Kultur | Salto Afternoon

Von Karanlik und Yuta

Für „Semiotics of the Riverside“ gab das Künstlerduo Sööt/Zeyringer die Zügel aus der Hand: Gestern Abend performten fünf Bürger Bozens entlang der Talfer an drei Orten.
Semiotics of the Riverside
Foto: (c) Privat
Das Resultat war dreimal das selbe und doch auch durch den jeweils anderen Kontext ein vollkommen anderes. Den Anfang machte man um kurz nach 9 Uhr, als das letzte Abendrot am Schlern und Rosengarten verglüht war auf der Altstadtseite der Talfer, am Zusammenfluss mit dem Eisack. Die Künstlerinnen Tiina Sööt und Dorothea Zeyringer hatten vorab mit den Stadtbewohner:innen nach Begriffen gesucht, welche diese mit dem Raum Fluss bei Nacht assoziierten: Eine Erfahrung, die gerade für Frauen, LGBTQIA+ Personen und People of Color oft mit Angst vor Übergriffen verbunden ist. Die zwei Stadtbürger und drei Bürgerinnen bildeten eine gemeinsame Front und deklinierten das erarbeitete fünfsprachige Alphabet („Yūta“, litauisch für „Gefühl“ und „Karanlık“, türkisch für „Dunkelheit“ hatten es neben Italienisch, Deutsch und Englisch auf die Liste geschafft) gemeinsam durch. Der Stapel mit den Begriff-Karten wird Person nach Person abgearbeitet und mit symbolischen Gesten verbunden: Zuhalten der Augen „Karanlık“ und „Dunkelheit“, Simulation eines Herzschlags mit Stöckelschuh „High Heels Heartbeat“ oder auch mit einer kleinen Lightshow mit Fahrradlichtern „Luce Light Licht“. Bei der ersten Aufführung vor Publikum war das Ergebnis ein mäßiges: Die Flüsse führten reichlich Wasser, das Publikum hatte Berührungsängste und stand lieber mit dem Rücken zum Fahrradweg, als näher am Geschehen und so war von den Worten wenig zu hören.

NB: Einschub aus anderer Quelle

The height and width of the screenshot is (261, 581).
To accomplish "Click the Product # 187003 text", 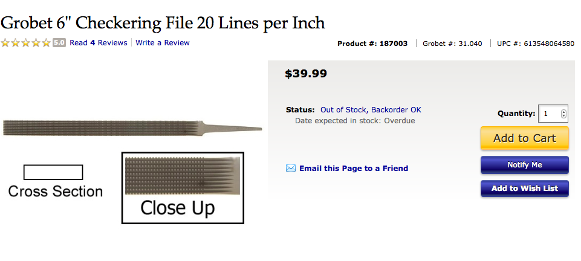I will click(x=372, y=44).
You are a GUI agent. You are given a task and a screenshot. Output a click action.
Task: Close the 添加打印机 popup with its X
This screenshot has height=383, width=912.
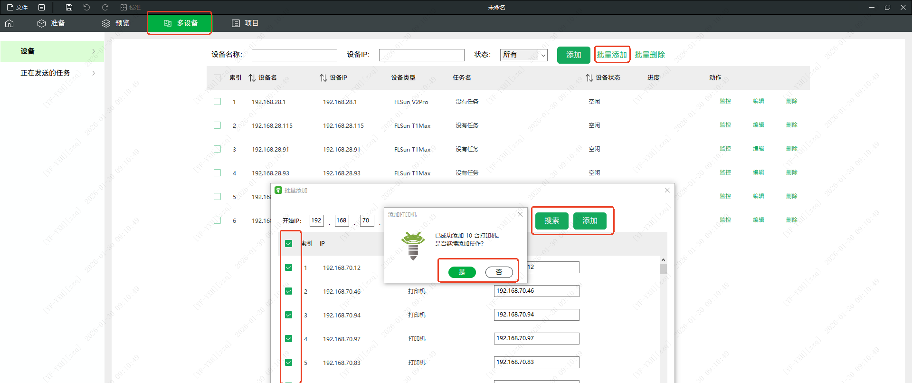520,214
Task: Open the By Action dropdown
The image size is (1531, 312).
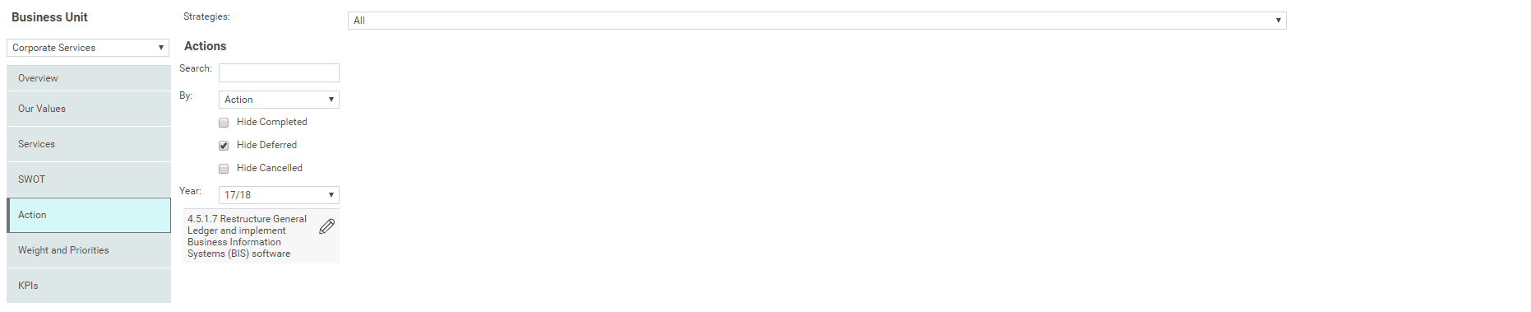Action: pyautogui.click(x=279, y=100)
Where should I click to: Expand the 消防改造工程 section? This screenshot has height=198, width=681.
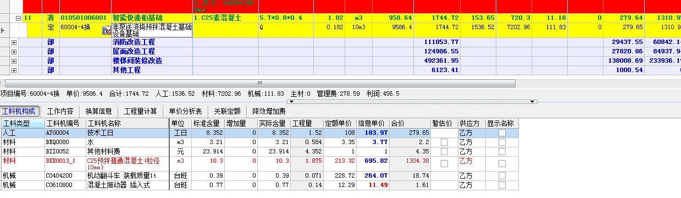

Die Partizipation des Publikums blieb aus, die verteilten Schilder wurden zwar gehalten, aber nicht wirklich demonstrativ, sondern eher pflichtbewusst.
 
 

Als die erste der drei Performances vorbei war, begab man sich zur Drusus Brücke, genauer zur Fahrradunterführung, wo etwas Erstaunliches geschah: Obwohl die gleichen Worte und Aktionen durchdekliniert wurden, war die Wirkung eine vollkommen andere. Das verbliebene Streulicht des Tages störte hier nicht mehr die Immersion in einen Zustand der Angst und Angstüberwindung. Finsternis und vorbeihuschende Fledermäuse schafften die Atmosphäre, die engeren Verhältnisse zwangen zu größerer Nähe zum Geschehen, das Symbolische handeln verlor dabei auch etwas an Distanziertheit und Abstraktheit. Die Performance wirkte im neuen Kontext als wäre sie eine neue. Die Künstlerinnen Sööt und Zeyringer traten nicht mehr mit einer Einleitung in den Vordergrund, was das Geschehen unmittelbar machte, sie hielten sich als Lichtgestalterinnen am Rand, bei den beiden Scheinwerfern, die die Szene ausleuchteten.

 
 

Beim dritten Stopp im Petrarca Park herrschte nach wie vor die notwendige Dunkelheit, aber auch wieder größere Distanz: Das Gelände ermöglichte etwas größeren Abstand, welchen ein Kameramann und eine Tonangel für sich beanspruchten, zur Dokumentation des Geschehens. Die Performance wirkte auch hier, besser als am Anfang, etwas weniger als in der Mitte. Die Frage, ob diese symbolische Flussrückeroberung etwas gebracht hat, stellt sich fast nicht: Sie hat mit Sicherheit den Perfomer:innen etwas gebracht, so persönlich war die Ausarbeitung durch die beiden Künstlerinnen – gerade die beiden Statements die zum Begriff „Prejudice“ über gemischte Herkunft und zu dem englisch ausgesprochenen Buchstaben „Y“ gestellte Frage hinterließen eine Spur. Wer weiß, wie viele aus dem Publikum den Fluss nach der von lungomare organisierten Performance ein klein wenig anders sehen…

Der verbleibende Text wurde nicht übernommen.